Infine, per portare a termine tale trasformazione occorrerà investire in un futuro sostenibile e porre fine all’uso di fondi pubblici per sovvenzionare quelle attività che danneggiano l’ambiente.

"Nei prossimi cinque anni - dichiara Frans Timmermans, vicepresidente esecutivo della Commissione europea - metteremo in atto una vera e propria agenda di trasformazione, lanciando nuove tecnologie pulite, aiutando i cittadini ad adattarsi a nuove opportunità di lavoro e ai cambiamenti nell’industria, e infine adottando sistemi di mobilità più puliti ed efficienti e optando per un’alimentazione e un’agricoltura più sostenibili".

"Se riusciamo in questo intento - aggiunge - i vantaggi per l’Europa e i suoi cittadini saranno molteplici, così come quelli per la nostra economia e il nostro pianeta. Si tratta di una sfida globale ed urgente e di un’opportunità unica per l’Europa".
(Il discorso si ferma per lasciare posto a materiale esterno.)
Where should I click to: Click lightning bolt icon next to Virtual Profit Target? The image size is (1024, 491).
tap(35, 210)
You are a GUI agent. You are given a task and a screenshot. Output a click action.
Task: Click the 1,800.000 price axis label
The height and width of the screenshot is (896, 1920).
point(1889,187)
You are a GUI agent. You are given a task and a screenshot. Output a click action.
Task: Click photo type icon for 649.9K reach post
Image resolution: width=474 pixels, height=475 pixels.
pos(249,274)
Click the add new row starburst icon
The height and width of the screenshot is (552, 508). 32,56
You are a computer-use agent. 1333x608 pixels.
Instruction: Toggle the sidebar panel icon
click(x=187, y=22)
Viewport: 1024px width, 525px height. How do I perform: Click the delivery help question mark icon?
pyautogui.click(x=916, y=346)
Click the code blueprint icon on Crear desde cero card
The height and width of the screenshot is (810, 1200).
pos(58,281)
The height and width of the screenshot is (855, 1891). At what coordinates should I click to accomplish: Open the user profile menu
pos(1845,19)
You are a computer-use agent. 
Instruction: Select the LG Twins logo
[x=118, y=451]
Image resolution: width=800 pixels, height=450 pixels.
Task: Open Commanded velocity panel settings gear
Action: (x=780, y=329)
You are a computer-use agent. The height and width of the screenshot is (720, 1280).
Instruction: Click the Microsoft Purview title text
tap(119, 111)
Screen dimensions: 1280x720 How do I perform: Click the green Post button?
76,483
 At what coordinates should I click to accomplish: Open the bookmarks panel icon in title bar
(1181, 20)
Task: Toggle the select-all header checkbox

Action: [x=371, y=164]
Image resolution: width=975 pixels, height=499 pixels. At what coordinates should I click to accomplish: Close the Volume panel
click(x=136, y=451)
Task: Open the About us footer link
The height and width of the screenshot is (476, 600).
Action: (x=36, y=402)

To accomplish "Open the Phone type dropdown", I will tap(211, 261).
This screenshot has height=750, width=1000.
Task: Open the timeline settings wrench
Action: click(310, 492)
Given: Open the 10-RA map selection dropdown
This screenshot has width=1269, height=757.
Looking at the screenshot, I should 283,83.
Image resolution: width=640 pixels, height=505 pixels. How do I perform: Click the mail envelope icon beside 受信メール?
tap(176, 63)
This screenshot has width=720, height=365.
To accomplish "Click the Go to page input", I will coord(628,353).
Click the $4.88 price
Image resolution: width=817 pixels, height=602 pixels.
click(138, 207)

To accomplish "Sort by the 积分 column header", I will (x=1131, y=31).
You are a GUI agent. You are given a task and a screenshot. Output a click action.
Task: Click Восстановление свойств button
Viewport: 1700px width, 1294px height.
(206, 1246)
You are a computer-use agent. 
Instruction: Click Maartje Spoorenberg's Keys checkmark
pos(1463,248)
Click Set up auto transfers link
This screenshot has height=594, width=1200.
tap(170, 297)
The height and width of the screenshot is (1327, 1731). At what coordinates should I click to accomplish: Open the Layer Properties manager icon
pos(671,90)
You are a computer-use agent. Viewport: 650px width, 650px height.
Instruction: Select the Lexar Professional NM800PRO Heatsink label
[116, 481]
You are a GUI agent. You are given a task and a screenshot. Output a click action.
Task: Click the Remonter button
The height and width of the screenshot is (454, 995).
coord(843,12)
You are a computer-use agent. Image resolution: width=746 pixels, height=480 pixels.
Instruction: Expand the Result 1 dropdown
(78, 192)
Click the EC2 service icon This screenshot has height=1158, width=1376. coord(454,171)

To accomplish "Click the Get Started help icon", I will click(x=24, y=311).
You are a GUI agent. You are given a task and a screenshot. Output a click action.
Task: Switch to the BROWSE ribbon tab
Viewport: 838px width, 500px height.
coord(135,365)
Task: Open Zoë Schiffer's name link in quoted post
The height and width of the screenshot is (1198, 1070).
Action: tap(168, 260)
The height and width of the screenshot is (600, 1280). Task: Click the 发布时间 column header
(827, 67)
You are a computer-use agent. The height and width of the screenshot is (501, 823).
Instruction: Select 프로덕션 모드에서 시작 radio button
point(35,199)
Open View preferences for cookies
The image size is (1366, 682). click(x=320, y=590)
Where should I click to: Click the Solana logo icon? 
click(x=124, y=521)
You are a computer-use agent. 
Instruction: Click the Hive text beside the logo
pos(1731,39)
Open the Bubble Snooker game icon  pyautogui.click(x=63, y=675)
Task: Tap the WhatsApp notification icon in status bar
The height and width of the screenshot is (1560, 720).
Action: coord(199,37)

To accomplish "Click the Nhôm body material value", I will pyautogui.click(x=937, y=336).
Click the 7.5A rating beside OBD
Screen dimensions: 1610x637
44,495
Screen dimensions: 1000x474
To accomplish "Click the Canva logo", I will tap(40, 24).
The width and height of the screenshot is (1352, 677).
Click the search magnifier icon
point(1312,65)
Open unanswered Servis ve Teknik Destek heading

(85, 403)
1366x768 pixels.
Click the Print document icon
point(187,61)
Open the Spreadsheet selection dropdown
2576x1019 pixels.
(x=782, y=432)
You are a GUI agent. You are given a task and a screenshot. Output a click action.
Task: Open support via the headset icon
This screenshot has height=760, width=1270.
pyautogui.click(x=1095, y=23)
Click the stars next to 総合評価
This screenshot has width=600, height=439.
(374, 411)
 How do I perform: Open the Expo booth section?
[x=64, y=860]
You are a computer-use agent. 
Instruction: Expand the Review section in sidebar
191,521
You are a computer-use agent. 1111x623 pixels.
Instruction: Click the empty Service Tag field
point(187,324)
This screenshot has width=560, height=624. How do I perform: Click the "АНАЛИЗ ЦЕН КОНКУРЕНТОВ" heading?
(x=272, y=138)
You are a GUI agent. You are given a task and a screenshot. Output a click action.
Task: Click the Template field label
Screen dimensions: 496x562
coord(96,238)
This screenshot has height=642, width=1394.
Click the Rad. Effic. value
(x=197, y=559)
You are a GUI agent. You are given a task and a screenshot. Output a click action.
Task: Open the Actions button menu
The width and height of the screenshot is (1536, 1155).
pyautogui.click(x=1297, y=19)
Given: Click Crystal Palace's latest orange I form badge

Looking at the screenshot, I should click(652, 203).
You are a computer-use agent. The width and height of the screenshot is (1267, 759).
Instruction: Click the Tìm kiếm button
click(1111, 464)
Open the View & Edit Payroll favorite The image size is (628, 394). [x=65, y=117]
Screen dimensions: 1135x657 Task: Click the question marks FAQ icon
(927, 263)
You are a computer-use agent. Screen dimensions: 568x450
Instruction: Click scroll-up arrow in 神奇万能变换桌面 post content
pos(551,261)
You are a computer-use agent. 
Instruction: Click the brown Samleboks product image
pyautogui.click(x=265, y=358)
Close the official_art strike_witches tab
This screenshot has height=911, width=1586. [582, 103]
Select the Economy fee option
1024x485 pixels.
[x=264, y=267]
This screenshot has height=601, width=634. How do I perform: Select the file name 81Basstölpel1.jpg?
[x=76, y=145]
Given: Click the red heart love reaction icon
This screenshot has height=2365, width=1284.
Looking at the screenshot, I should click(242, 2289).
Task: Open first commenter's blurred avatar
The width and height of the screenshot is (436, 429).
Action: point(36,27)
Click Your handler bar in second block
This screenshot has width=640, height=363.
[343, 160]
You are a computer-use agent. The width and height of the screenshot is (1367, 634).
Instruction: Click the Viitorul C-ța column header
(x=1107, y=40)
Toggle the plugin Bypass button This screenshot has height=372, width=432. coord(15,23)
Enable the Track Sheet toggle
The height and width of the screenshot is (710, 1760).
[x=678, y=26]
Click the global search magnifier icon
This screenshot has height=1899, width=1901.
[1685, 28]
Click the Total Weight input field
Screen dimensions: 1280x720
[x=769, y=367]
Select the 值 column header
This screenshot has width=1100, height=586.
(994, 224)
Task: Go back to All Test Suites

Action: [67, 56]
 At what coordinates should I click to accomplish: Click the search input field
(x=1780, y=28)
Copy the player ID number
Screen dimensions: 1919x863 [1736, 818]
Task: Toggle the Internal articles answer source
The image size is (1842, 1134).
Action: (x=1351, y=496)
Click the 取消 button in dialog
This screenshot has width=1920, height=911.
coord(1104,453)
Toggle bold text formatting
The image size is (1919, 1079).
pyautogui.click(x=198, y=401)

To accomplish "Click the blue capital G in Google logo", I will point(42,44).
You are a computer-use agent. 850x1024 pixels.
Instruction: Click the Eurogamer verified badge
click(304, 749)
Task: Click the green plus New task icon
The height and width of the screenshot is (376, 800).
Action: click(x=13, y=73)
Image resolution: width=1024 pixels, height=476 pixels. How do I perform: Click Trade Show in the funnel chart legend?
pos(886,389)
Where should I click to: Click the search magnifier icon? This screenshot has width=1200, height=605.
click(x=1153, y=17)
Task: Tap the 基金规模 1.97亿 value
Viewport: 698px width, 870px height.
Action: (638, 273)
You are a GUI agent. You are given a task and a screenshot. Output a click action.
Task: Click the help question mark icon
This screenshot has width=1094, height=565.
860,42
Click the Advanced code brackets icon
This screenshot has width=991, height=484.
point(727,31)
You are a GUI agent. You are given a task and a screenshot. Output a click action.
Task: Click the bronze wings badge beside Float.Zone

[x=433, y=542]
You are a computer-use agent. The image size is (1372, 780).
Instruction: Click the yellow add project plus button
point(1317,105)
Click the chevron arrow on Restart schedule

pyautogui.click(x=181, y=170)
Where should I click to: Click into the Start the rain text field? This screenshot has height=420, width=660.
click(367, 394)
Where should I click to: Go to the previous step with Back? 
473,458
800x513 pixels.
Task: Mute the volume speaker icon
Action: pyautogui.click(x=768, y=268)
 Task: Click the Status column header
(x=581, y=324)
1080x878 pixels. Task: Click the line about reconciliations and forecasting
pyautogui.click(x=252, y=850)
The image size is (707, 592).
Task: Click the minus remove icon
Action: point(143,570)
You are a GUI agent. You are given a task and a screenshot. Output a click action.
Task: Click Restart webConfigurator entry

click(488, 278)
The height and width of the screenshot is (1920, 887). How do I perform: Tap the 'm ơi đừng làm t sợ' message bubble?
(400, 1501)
Il rapporto delinea le sette aree chiave in cui è necessaria un’azione coraggiosa per rimettere l’Europa in carreggiata affinché possa raggiungere gli obiettivi e le ambizioni fissate per il 2030 e il 2050: serve una piena attuazione delle politiche esistenti per consentire all’Europa di raggiungere gli obiettivi ambientali al 2030; adottare la sostenibilità come quadro di riferimento per l’elaborazione delle politiche, a cominciare dal sistema alimentare, dalle sostanze chimiche e dallo sfruttamento del suolo; assumere un ruolo guida dell’azione internazionale verso la sostenibilità.

E ancora: spingere sull'innovazione; aumentare gli investimenti e riorientare il settore finanziario per supportare progetti e imprese sostenibili; gestire i rischi e garantire una transizione socialmente equa; creare più conoscenze e competenze.